Well, they weren't. There were still free condoms being handed out at many
stands, and there were at least two good sessions specifically on them, but the
iconography was all about U=U and PrEP. The politics and community energy was
about drug and medical access as
never before – not just treatment for people needing it, but access to HIV
prevention and sexual health, especially for affected and stigmatised
populations, notably youth, trans people and sex workers.
This has changed since the IAS conference last year in Paris. Even then, the
PrEP reports I filed were about how problematic it would be to get PrEP to
non-gay people in the lower-income world. This year? The problems are still
there but they're now being actively addressed. I'm trying to decide which of
the dozens of PrEP trials and access schemes in every continent – not all of
them successful, some very much in embryo – to write about.
This was the year HIV prevention and HIV treatment became global sexual
health, for good or bad.
This is partly because U=U has won. Within the medical and scientific
community, at least, the data is broadly accepted and its value is understood.
U=U has become something bigger than its original intention, which was to
give HIV-positive people a piece of info they could use as a tool to demand
services (and help them and their supporters combat criminalisation and
stigma). Now U=U has to become what it’s already starting to become – a Global
Viral Suppression Access Campaign.
I think we should grab the opportunity to state firmly, as a global HIV movement,
that HIV viral suppression (U=U) is a right, and lack of viral suppression
a deprivation.
We have known for years, from the SMART
and START
studies, that viral suppression was beneficial to the individual.
PARTNER
has now also shown that viral suppression is unarguably beneficial to public
health – and to challenging the stigma of HIV infection.
Now we are in position to say that viral suppression is a right and its lack
means that something has gone culpably wrong.

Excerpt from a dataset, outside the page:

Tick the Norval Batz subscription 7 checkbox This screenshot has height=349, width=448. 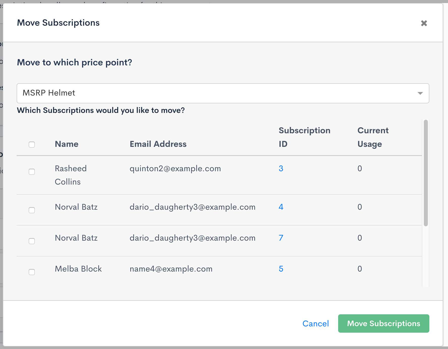coord(32,241)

Viral suppression for all necessarily demands treatment access for all. It’s
a measurable sign of it. As good treatment implies
prevention, so viral suppression implies
good treatment. There is no longer any fundamental reason – other than the big,
big ones of resources and political will – why almost anyone cannot become
undetectable.
The idea of a right to viral suppression also acknowledges the fight against
the stigma that makes people scared to test for HIV or to take ART (antiretroviral therapy). It includes
within it the structural inequalities that make, for instance, young women drop
out of services, or make young men fail to test out of fear and shame.
And, of course, it implies decriminalising and destigmatising key
populations.
Viral suppression as a right prescribes the treatment campaigns that still
need to be done. For cheap, portable viral load assays, so that people are no
longer kept on failing regimens and develop resistance. For the inclusion of
pregnant women in drug trials, so giving them ART doesn't become a big fingers-crossed
experiment later. For research that finally nails the interactions between ART
and hormones. And for how to set up a community-led treatment centre so it’s an
asset that people want to attend. Just
as examples.
And finally, yes finally, it can be used to shame the world’s leaders not
only to continue funding the fight against HIV but to fund what works.

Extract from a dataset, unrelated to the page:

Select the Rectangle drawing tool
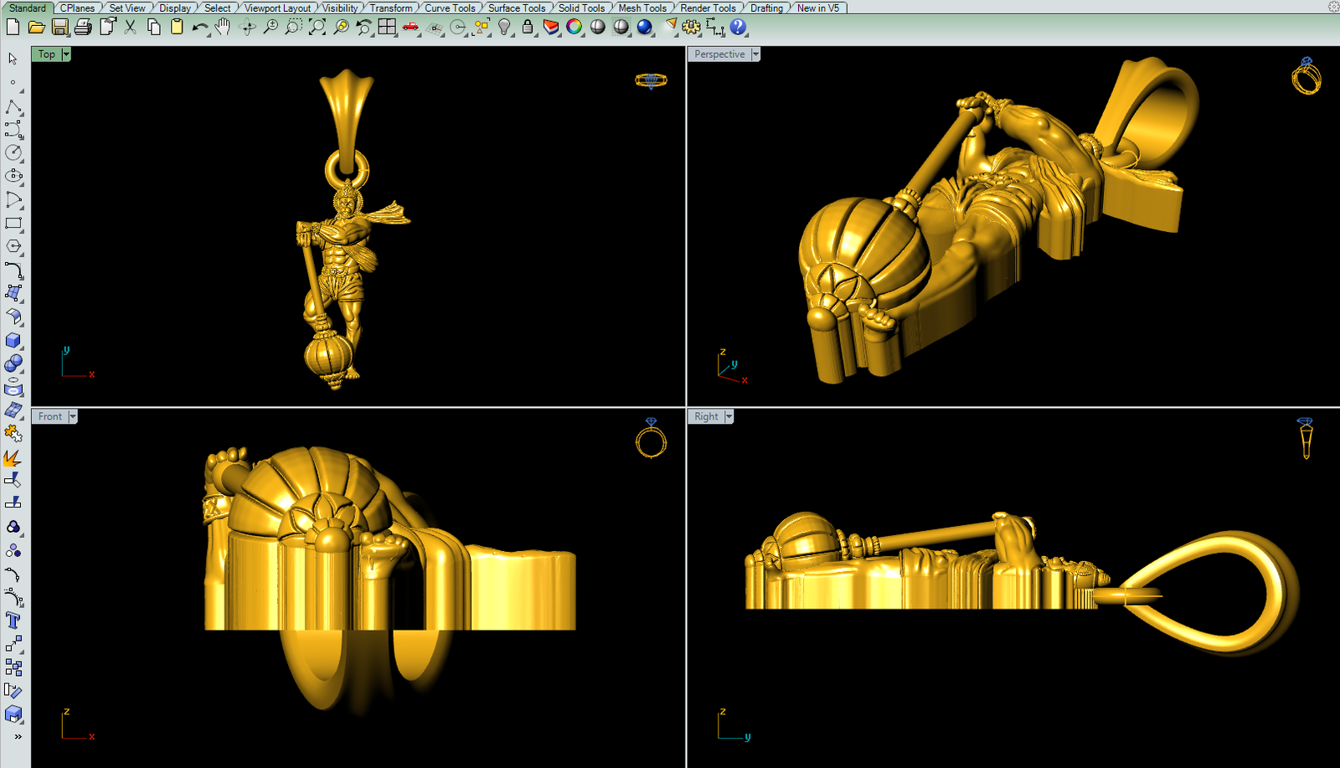This screenshot has height=768, width=1340. pyautogui.click(x=13, y=224)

The rhetoric about “ending” HIV we’ve had in the last few years was probably
unhelpful – but the 90-90-90 target was helpful. Not as an expectation, but as
a standard. And if the result of the ‘cascade’ in your part of the world is
still more like 60-40-50 (leaving only 12% of the HIV-positive population
virally suppressed), as it still is in too many countries, then that country can
be held to account.
The thing at the conference that most convinced me that the world has ‘got’
what viral suppression means, was the instant and angry reaction of many
African women delegates at the news that dolutegravir, a drug more tolerable
and resistance-proof than its predecessors, might be pulled from the global
drug access list for them, because of four cases of birth defects.
They were furious that the choice to
take, or not to take, a generally more benign and effective drug – a choice that
in rich countries we are freer to make – was being taken from them. That fury shows how
well informed local HIV thought leaders are these days to the pathways towards
90-90-90.
If we campaign for U=U not just as a piece of information
but as a state of health that is a human right ... the world will come with us.